Total ankle arthroplasty (TAA) is advocated over ankle arthrodesis to preserve ankle motion (ROM). Clinical and gait analysis studies have shown significant improvement after TAA. The role and outcomes of TAA in stiff ankles, which have little motion to be preserved, has been the subject of limited investigation. This investigation evaluated the mid- to long-term functional outcomes of TAA in stiff ankles. A retrospective study of prospectively collected functional gait data in 33 TAA patients at a mean of 7.6 (5-13) years postoperatively used 1-way analysis of variance and multivariate regression analysis to compare among preoperative and postoperative demographic data (age, gender, body mass index, years postsurgery, and diagnosis) and gait parameters according to quartiles of preoperative sagittal ROM. The stiffest ankles had a mean ROM of 7.8 degrees, compared to 14.3 degrees for the middle 2 quartiles, and 21.0 degrees for the most flexible ankles.
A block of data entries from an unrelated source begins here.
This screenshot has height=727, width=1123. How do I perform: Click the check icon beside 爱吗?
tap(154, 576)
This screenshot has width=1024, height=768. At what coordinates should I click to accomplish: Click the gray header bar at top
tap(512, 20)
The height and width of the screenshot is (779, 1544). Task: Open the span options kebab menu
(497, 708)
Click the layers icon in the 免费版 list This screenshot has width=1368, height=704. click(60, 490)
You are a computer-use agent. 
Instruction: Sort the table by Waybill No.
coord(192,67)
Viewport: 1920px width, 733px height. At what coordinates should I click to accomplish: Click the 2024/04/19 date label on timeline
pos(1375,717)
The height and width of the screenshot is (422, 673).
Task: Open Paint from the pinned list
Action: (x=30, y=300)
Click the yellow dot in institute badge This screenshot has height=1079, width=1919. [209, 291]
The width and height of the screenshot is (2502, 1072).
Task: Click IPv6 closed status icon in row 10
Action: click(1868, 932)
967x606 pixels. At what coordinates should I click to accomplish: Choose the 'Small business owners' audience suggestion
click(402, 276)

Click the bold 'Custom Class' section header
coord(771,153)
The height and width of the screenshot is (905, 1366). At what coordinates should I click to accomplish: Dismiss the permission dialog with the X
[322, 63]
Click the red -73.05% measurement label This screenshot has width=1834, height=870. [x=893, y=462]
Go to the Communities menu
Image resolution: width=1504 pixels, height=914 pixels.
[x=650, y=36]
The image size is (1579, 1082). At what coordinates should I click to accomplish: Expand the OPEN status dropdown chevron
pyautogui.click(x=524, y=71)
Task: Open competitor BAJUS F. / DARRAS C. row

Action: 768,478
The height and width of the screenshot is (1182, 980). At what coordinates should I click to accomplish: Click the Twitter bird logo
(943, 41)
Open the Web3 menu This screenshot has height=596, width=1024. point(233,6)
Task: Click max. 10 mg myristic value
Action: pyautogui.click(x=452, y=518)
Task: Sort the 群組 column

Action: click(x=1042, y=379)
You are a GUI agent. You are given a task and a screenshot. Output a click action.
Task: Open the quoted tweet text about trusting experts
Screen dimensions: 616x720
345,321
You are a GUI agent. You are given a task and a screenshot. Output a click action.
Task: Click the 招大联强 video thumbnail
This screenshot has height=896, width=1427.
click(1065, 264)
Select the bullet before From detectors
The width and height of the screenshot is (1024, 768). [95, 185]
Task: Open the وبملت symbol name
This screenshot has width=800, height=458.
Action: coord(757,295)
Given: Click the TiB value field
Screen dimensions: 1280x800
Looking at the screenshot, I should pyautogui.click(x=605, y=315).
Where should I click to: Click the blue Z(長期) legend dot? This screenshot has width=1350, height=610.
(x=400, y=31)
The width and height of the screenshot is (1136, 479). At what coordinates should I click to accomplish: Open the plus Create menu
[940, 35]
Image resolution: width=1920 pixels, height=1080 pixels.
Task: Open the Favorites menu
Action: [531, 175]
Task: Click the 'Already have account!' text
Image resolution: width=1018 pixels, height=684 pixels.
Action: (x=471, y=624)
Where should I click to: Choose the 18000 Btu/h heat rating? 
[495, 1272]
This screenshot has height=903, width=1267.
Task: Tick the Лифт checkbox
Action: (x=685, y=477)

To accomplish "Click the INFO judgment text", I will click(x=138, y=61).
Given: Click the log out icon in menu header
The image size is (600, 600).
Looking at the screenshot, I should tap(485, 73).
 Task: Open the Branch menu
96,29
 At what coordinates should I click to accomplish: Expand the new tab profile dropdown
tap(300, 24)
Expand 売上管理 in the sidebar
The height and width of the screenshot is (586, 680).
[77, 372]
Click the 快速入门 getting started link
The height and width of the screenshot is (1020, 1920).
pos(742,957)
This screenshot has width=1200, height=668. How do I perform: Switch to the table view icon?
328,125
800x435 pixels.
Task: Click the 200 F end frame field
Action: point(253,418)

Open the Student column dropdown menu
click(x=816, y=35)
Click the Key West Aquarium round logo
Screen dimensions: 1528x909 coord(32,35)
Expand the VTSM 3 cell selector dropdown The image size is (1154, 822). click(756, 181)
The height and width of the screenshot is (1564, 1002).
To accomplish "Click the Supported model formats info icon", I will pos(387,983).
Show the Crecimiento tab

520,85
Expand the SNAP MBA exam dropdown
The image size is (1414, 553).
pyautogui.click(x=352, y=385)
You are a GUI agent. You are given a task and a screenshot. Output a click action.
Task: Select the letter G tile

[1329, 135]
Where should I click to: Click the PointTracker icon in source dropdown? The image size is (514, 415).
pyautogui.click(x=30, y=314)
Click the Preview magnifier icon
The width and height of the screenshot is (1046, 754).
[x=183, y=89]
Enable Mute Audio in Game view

Patients in the lowest quartile (Q1) also had statistically significantly lower step length, speed, max plantarflexion, and power preoperatively. Postoperatively, they increased step length, speed, max plantarflexion, and ankle power to levels comparable to patients with more flexible ankles preoperatively (Q2, Q3, and Q4). They had the greatest absolute and relative increases in these parameters of any group, but the final total ROM was still statistically significantly the lowest. Preoperative ROM was predictive of overall postoperative gait function at an average of 7.6 (range 5-13) years. Although greater preoperative sagittal ROM predicted greater postoperative ROM, the stiffest ankles showed the greatest percentage increase in ROM. Patients with the stiffest ankles had the greatest absolute and relative improvements in objective function after TAA, as measured by multiple gait parameters. At intermediate- to long-term follow-up, patients with stiff ankles maintained significant functional improvements after TAA. Level III, comparative study.